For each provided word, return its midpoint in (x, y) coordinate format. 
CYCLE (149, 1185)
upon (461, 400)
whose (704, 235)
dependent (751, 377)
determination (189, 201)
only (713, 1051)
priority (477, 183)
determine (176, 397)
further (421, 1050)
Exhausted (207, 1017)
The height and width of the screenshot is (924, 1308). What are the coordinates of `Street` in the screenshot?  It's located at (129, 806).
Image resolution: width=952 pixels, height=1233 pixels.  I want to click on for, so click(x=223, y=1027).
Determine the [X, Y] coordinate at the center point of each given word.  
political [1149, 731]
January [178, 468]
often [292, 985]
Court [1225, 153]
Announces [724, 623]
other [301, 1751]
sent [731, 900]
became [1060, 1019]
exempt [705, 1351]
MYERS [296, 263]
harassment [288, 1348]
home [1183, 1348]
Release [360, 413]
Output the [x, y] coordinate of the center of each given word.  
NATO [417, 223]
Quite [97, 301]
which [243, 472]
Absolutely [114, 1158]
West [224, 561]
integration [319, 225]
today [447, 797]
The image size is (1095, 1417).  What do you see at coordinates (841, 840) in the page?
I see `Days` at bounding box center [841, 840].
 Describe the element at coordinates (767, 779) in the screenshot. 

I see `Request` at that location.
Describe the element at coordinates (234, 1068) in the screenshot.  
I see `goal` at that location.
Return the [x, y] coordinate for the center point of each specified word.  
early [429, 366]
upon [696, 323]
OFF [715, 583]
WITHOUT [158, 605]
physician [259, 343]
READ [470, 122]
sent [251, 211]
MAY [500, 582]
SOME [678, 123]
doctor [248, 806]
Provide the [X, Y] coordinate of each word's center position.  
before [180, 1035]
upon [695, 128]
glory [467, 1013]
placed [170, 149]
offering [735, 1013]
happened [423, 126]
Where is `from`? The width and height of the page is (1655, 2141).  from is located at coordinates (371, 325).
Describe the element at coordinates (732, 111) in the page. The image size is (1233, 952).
• • • • • • •
Recast the records above as a Markdown table with the columns Row and Text, putting each line in its own numbered row and leaving out blank lines.

| Row | Text |
|---|---|
| 1 | For each provided word, return its midpoint in (x, y) coordinate format.  |
| 2 | CYCLE (149, 1185) |
| 3 | upon (461, 400) |
| 4 | whose (704, 235) |
| 5 | dependent (751, 377) |
| 6 | determination (189, 201) |
| 7 | only (713, 1051) |
| 8 | priority (477, 183) |
| 9 | determine (176, 397) |
| 10 | further (421, 1050) |
| 11 | Exhausted (207, 1017) |
| 12 | The height and width of the screenshot is (924, 1308). What are the coordinates of `Street` in the screenshot?  It's located at (129, 806). |
| 13 | Image resolution: width=952 pixels, height=1233 pixels.  I want to click on for, so click(x=223, y=1027). |
| 14 | Determine the [X, Y] coordinate at the center point of each given word.   |
| 15 | political [1149, 731] |
| 16 | January [178, 468] |
| 17 | often [292, 985] |
| 18 | Court [1225, 153] |
| 19 | Announces [724, 623] |
| 20 | other [301, 1751] |
| 21 | sent [731, 900] |
| 22 | became [1060, 1019] |
| 23 | exempt [705, 1351] |
| 24 | MYERS [296, 263] |
| 25 | harassment [288, 1348] |
| 26 | home [1183, 1348] |
| 27 | Release [360, 413] |
| 28 | Output the [x, y] coordinate of the center of each given word.   |
| 29 | NATO [417, 223] |
| 30 | Quite [97, 301] |
| 31 | which [243, 472] |
| 32 | Absolutely [114, 1158] |
| 33 | West [224, 561] |
| 34 | integration [319, 225] |
| 35 | today [447, 797] |
| 36 | The image size is (1095, 1417).  What do you see at coordinates (841, 840) in the page? |
| 37 | I see `Days` at bounding box center [841, 840]. |
| 38 |  Describe the element at coordinates (767, 779) in the screenshot.  |
| 39 | I see `Request` at that location. |
| 40 | Describe the element at coordinates (234, 1068) in the screenshot.   |
| 41 | I see `goal` at that location. |
| 42 | Return the [x, y] coordinate for the center point of each specified word.   |
| 43 | early [429, 366] |
| 44 | upon [696, 323] |
| 45 | OFF [715, 583] |
| 46 | WITHOUT [158, 605] |
| 47 | physician [259, 343] |
| 48 | READ [470, 122] |
| 49 | sent [251, 211] |
| 50 | MAY [500, 582] |
| 51 | SOME [678, 123] |
| 52 | doctor [248, 806] |
| 53 | Provide the [X, Y] coordinate of each word's center position.   |
| 54 | before [180, 1035] |
| 55 | upon [695, 128] |
| 56 | glory [467, 1013] |
| 57 | placed [170, 149] |
| 58 | offering [735, 1013] |
| 59 | happened [423, 126] |
| 60 | Where is `from`? The width and height of the page is (1655, 2141).  from is located at coordinates (371, 325). |
| 61 | Describe the element at coordinates (732, 111) in the page. The image size is (1233, 952). |